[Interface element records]
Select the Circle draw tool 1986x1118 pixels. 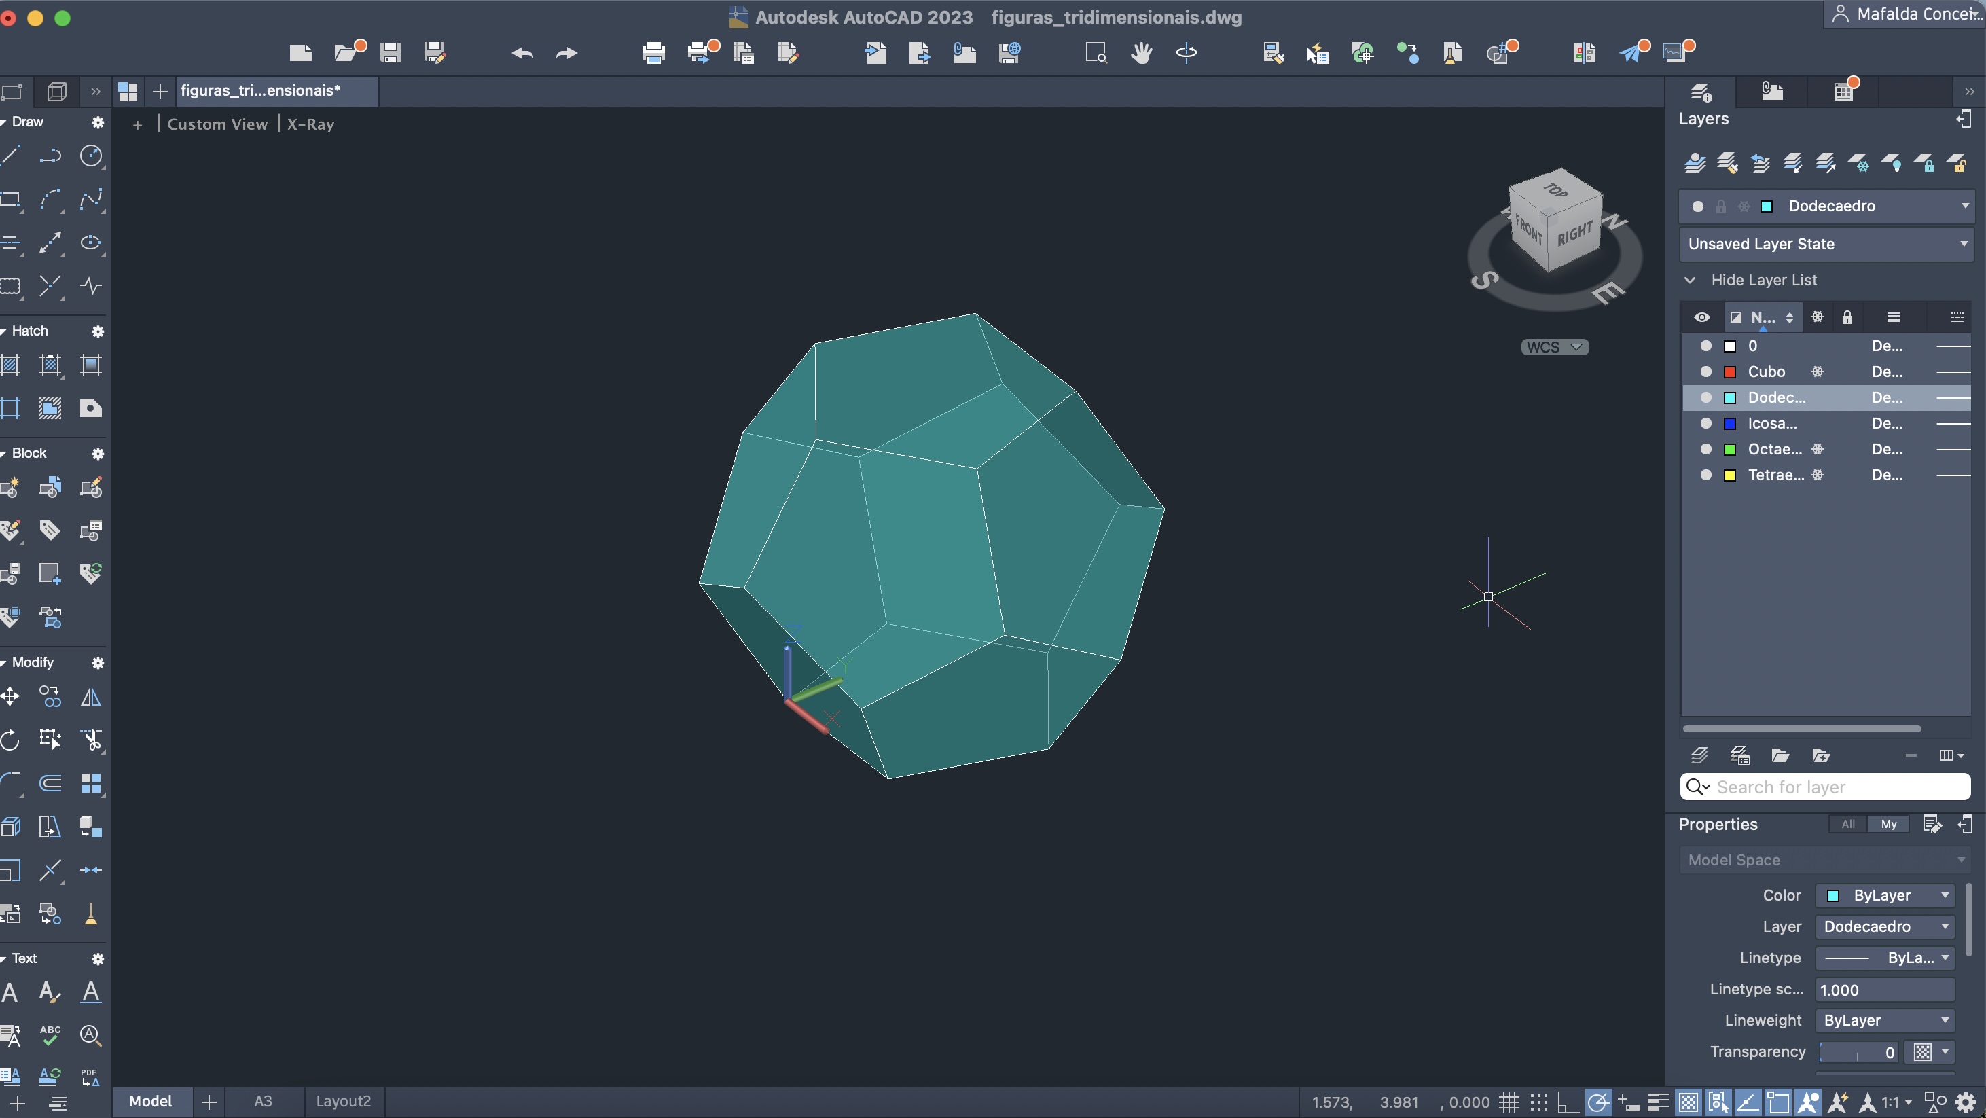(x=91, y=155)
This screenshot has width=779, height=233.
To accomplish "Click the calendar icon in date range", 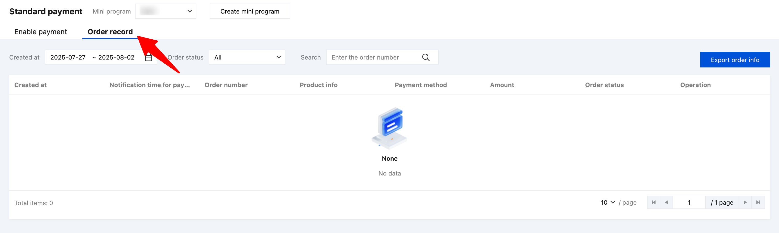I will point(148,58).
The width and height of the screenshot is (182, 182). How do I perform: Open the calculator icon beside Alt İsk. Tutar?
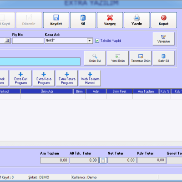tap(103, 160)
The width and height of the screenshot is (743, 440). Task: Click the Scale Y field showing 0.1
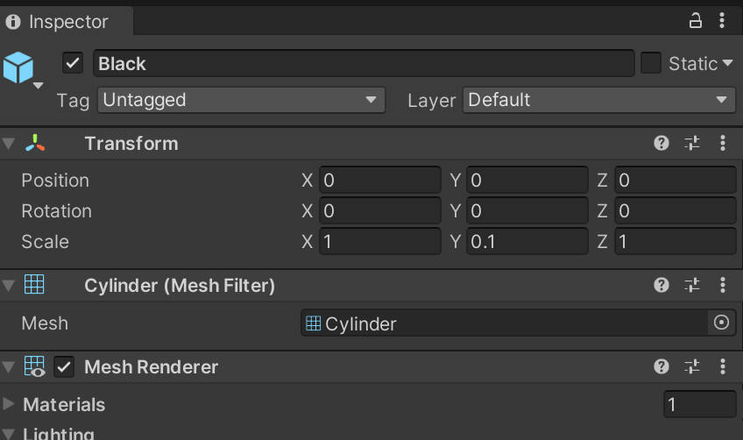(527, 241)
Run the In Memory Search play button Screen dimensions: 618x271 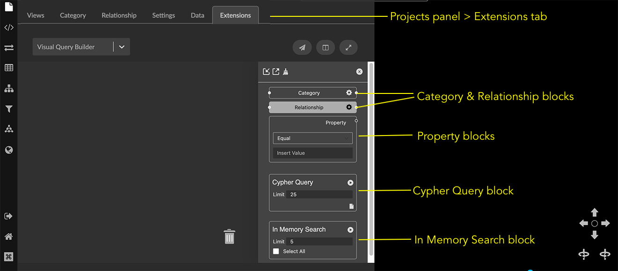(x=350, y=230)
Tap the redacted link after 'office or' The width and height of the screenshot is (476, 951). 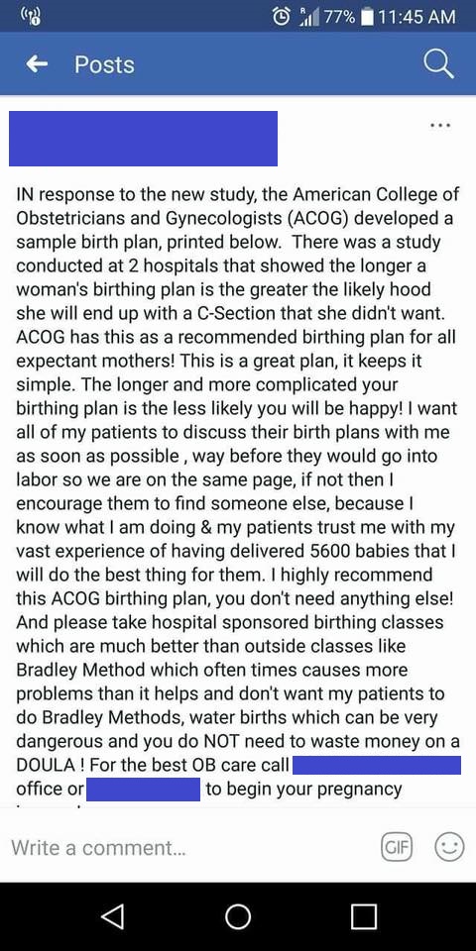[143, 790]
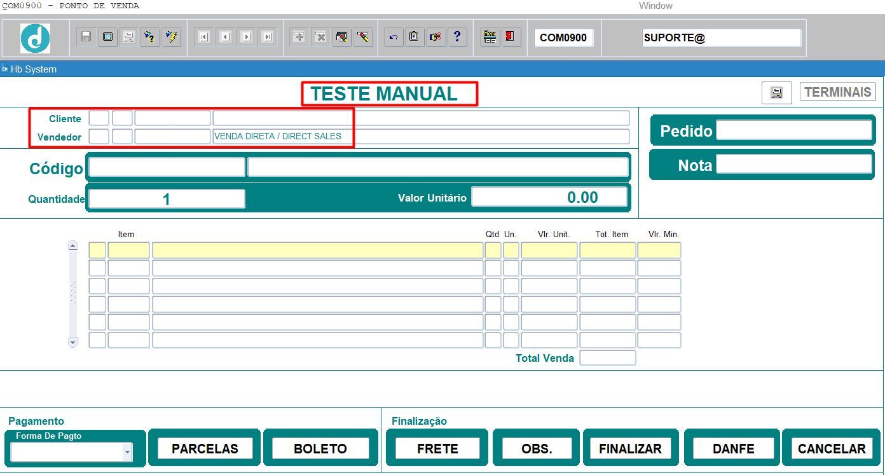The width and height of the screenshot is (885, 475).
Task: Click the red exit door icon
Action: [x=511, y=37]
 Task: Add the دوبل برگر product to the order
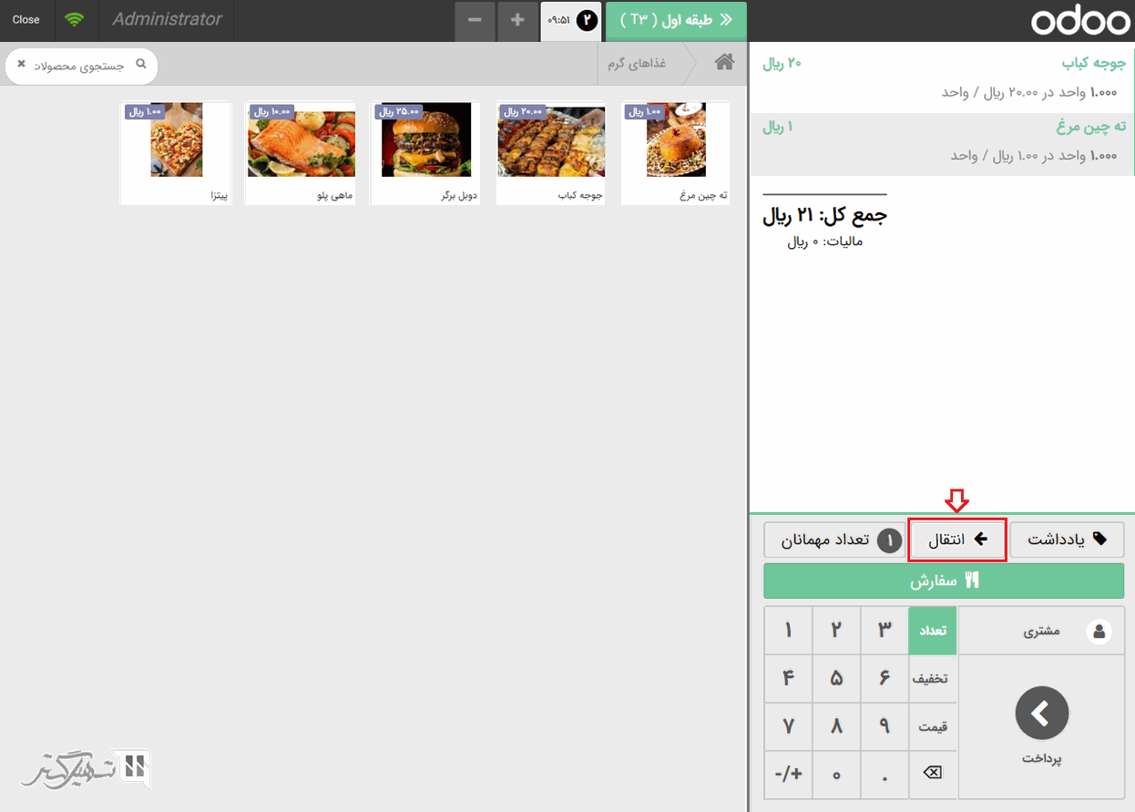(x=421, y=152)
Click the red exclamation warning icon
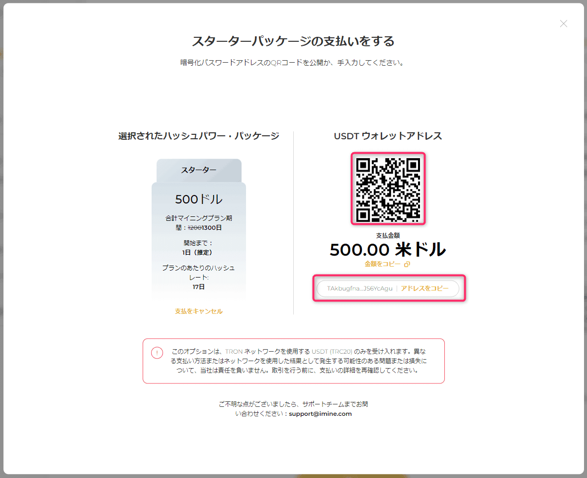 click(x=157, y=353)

Work instructions: Starting with the line that contains "Task: Add the دوبل برگر product to the order" and going on through the end of the records, write those lines out again with "warning" replaced by "alert" and nothing else changed, omitting the pictures.

The output:
 Task: Add the دوبل برگر product to the order
(x=421, y=152)
Click the red exclamation alert icon
 click(x=157, y=353)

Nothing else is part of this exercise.